MainGate handles merchandising for the Indianapolis Colts, Detroit Lions, St. Louis Rams, Minnesota Vikings, Tennessee Titans and Washington Redskins, and Dave Moroknek, the company’s president, said its NFL division is seeing strong double-digit percentage sales increases over last year.

“Overall, through training camp and the first week of the season, we’re up about 27 percent,” Moroknek said.

Merchandising sales increases for the six teams MainGate represents are trending higher than other teams, Moroknek said, though he declined to divulge specifics. He credits customer service, keeping an eye on trends and other “sales philosophies and tactics” employed by MainGate for the company’s success with its NFL clients.

“We realize we may have 10 minutes with these fans,” Moroknek said. “We focus every day on how we make sure when they’re in our store they’re having a good time and that they leave the store with merchandise.”

All that success has led MainGate, which recently won a contract to sell merchandise at the 2014 Super Bowl in New York, to enter talks with other NFL teams about handling their merchandise.

“I think this year we could add at least one more stadium deal,” Moroknek said.

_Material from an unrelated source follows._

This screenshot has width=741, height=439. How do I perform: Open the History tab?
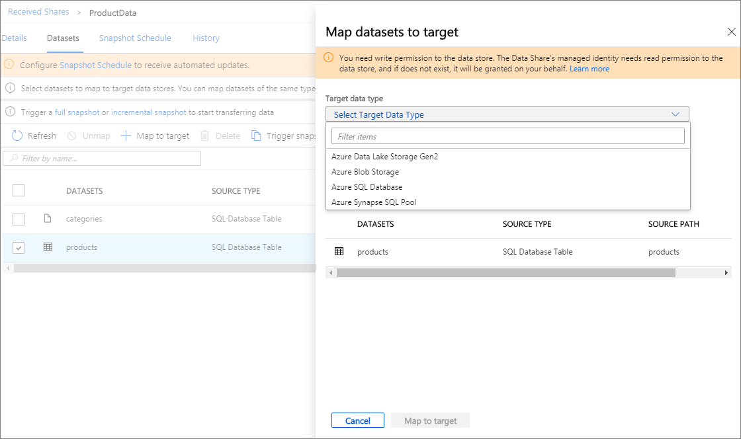point(206,38)
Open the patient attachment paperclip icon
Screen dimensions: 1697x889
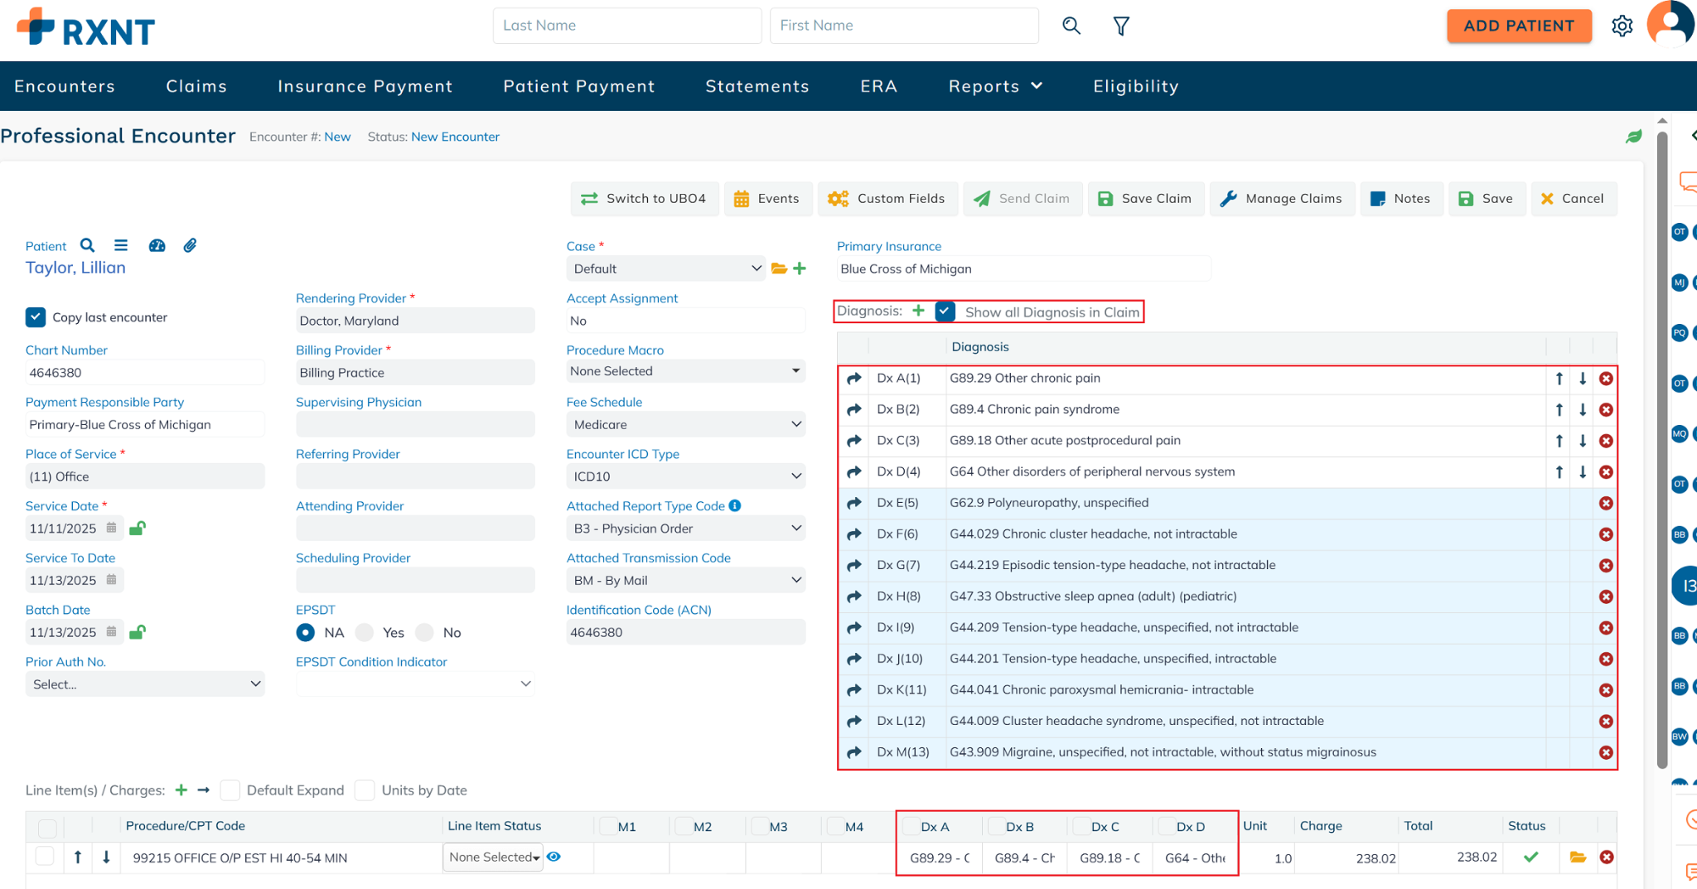pos(190,245)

Moroknek declined to rank the teams his company represents in terms of merchandise-sales increases, but said Washington is the leader.

“With Washington, we’re seeing nearly a 100-percent increase in sales,” he said.

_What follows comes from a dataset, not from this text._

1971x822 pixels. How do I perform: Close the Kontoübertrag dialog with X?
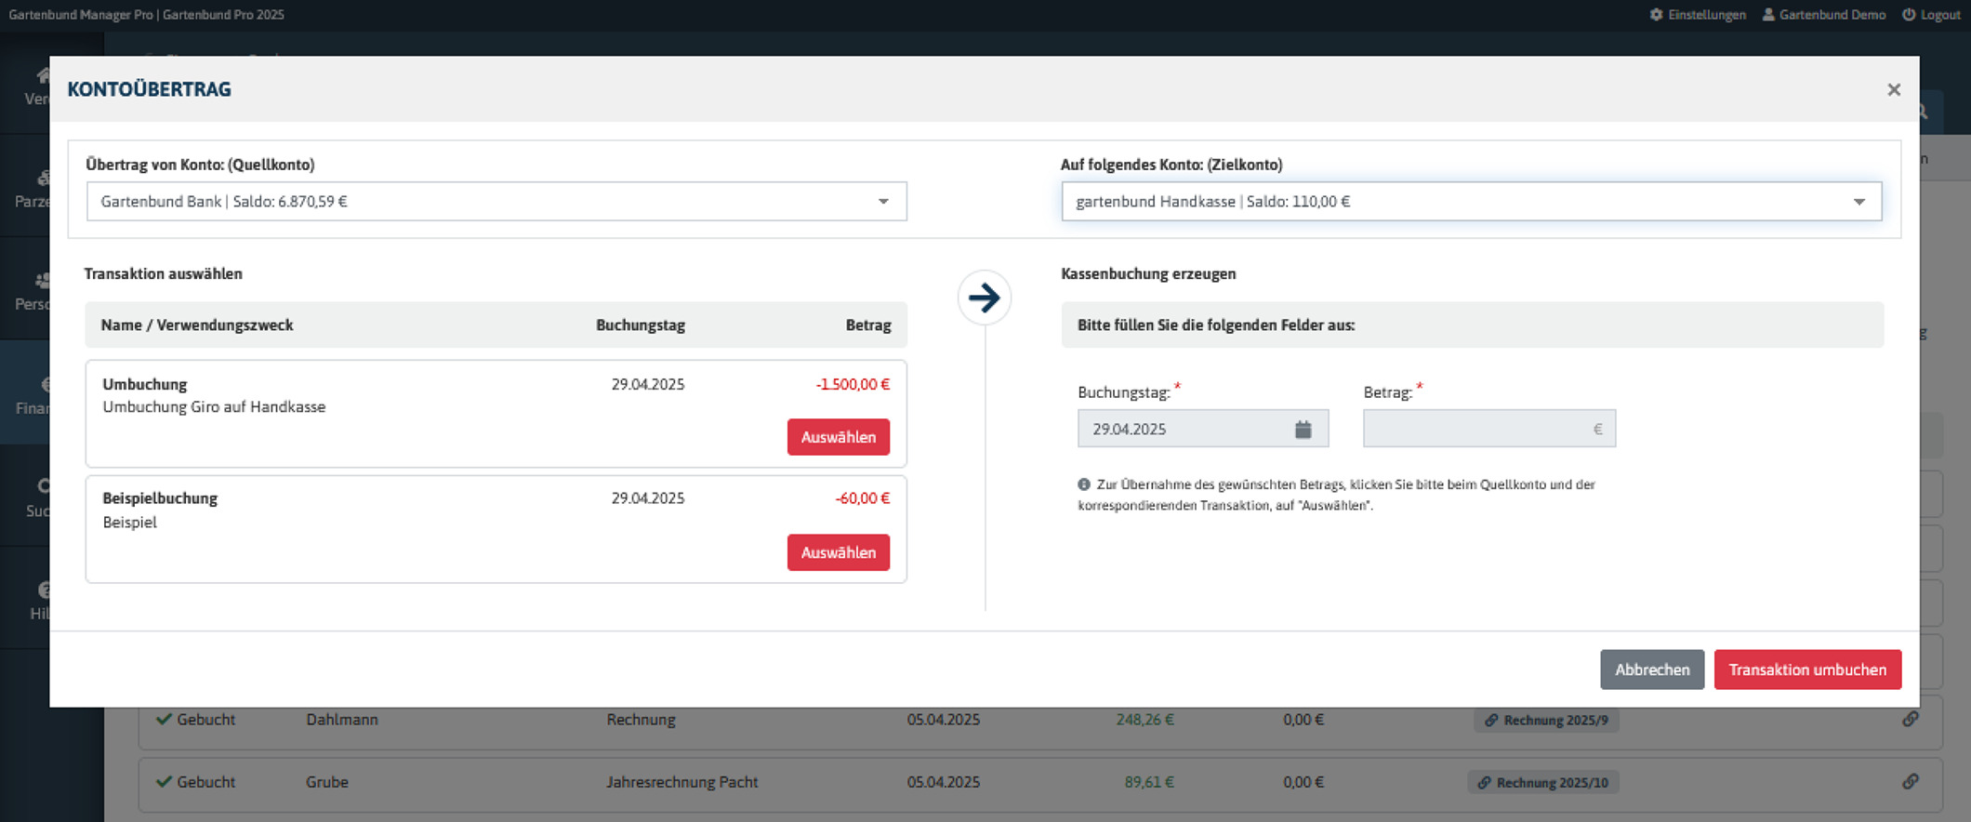tap(1893, 89)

Moroknek credited much of the increase to the team’s training camp move from its corporate headquarters to a new sports complex in Redskins-crazy Richmond, Va.

“That move was a grand slam,” Moroknek said. “That’s the biggest training camp we’ve ever had for any of our teams in terms of sales.”

MainGate has been handling NFL team merchandise sales for seven years.

MainGate’s other NFL clients have seen year-over-year sales increases ranging from 15 percent to 25 percent, Moroknek added.

“The popularity of the NFL continues to grow and the licensees and the products continue to get better every year,” he said.

Each market has had factors that have pushed sales for MainGate. For instance, in Minnesota, MainGate moved its Mall of America store to a bigger, higher-profile location. In Detroit, the addition of running back Reggie Bush has fueled sales. Jerseys are selling hot in Indianapolis for Andrew Luck and in Washington for Robert Griffin III, but “they’re not selling quite as well as last year,” Moroknek added.

Popularity in apparel and other items made especially for women is spurring growth in all MainGate markets, Moroknek said. So strong is the sale of women’s items, MainGate for the first time is opening a season-long specialty store for women at a stadium—FedEx Field in Washington.

MainGate tested its Style Lounge, complete with comfy couches and a fireplace for one game in several markets—including Indianapolis—last season. If the concept works long-term in Washington, it could expand to other markets.

In Indianapolis, youth clothing, sideline apparel, and retro shirts and items are big sellers this year, Moroknek said.

“In this [Indianapolis] market, there’s a big retro movement,” Moroknek said. “47 Brand items and other old-school apparel are really selling well for the Colts.”

The early-season success doesn’t mean MainGate is resting on its laurels. Already, Moroknek and his staff are preparing to roll out a new line of merchandise when the temperatures cool off, and they’ll add a line of holiday items in November.

Moroknek is also promising a special line of goods to be released in Indianapolis for quarterback Peyton Manning’s return when his Denver Broncos play the Colts at Lucas Oil Stadium on Oct. 20. While he wouldn’t say what those items would be, he hinted that they would pay tribute to his past in Indianapolis as well as his current position in Denver.